The Panel will consist of photographers who played an important role in the documentation of the End Sars protest in 2020, namely Ugo Emebiriodo, Benson Ibeabuchi, Etinosa Yvonne and will be moderated by Amanda Iheme.
Stills from Things Fall Apart – Outdoor Opening/Visit.
LagosPhoto in collaboration with the Modern Art Film Archive presents this selection of archival images from the set of the 1971 film rendition of Things Fall Apart. Film Stills by Stephen Goldblatt encompasses seventy-four large-scale printed installations to be exhibited at Falomo Underbridge, Lagos.
Film Screening: Things Fall Apart by Jason Pohland.
Recently screened as part of the Festival of Forgotten Films in collaboration with LagosPhoto, this year’s program presents this film screening in alignment with the theme of “Rapid Response Restitution”. Things Fall Apart was part of an archival discovery consisting of over 2000 unpublished film stills, various production papers, correspondences, as well as the film print of the production.
Film Screening: White Cube by Renzo Martens.

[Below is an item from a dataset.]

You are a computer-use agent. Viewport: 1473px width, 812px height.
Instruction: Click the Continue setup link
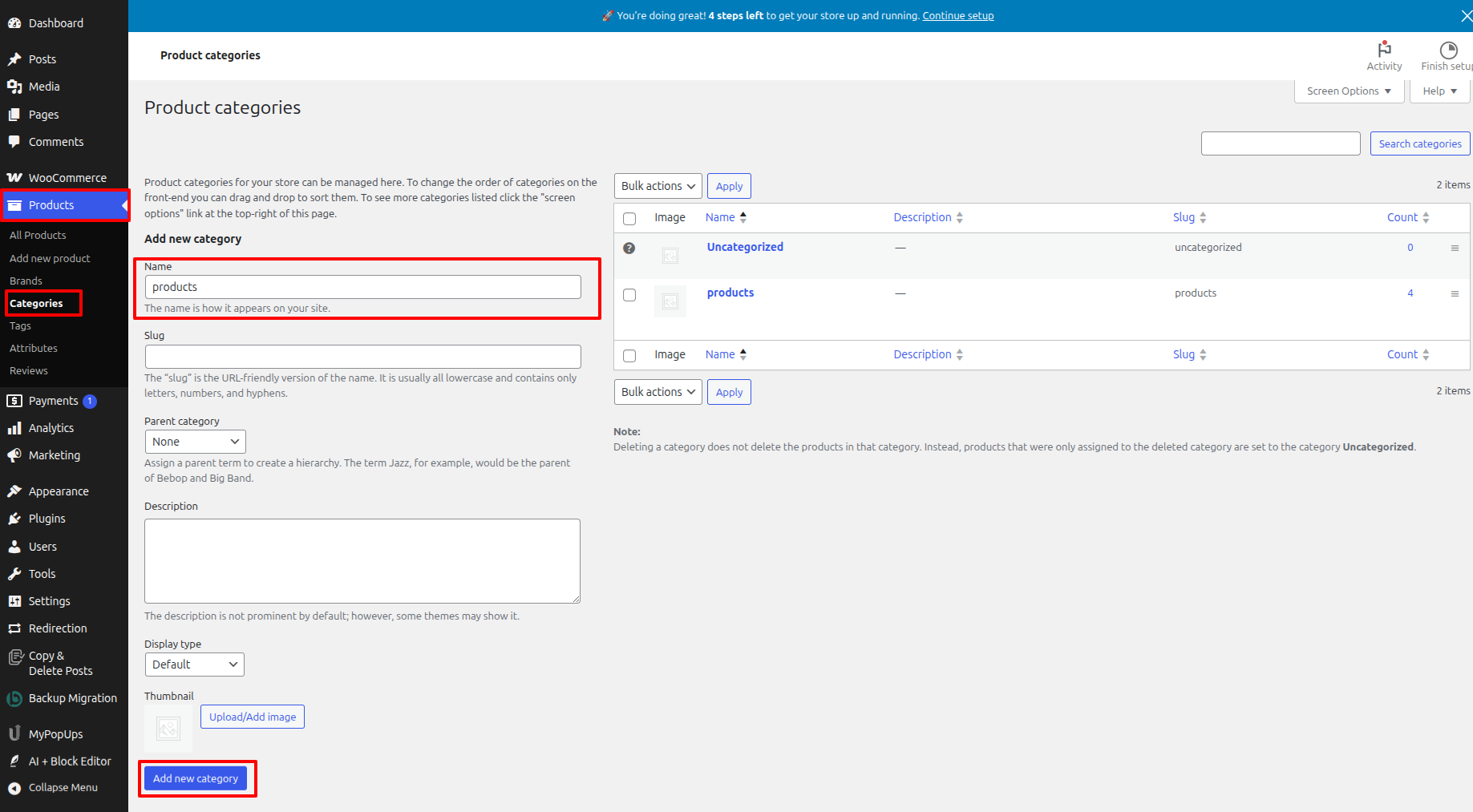tap(957, 16)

White Cube is a feature-length documentary film by Dutch artist, Renzo Martens, that follows the journey of Congolese plantation workers as they set a new precedent. The film centers on Cercle d’Art desTravailleurs de Plantation Congolaise (CATPC), a plantation workers’ cooperative based on a former Unilever plantation in Lusanga, Democratic Republic of Congo. The workers successfully raise sufficient funds and co-opt the concept of the ‘white cube’ to buy back their land from multinational corporations and gain ownership of what is rightfully theirs. This film is important as it explores the history of neo- colonialism, its impact, and the success of increasing decolonisation movements.
Date: November 4th – December 4th, 2021.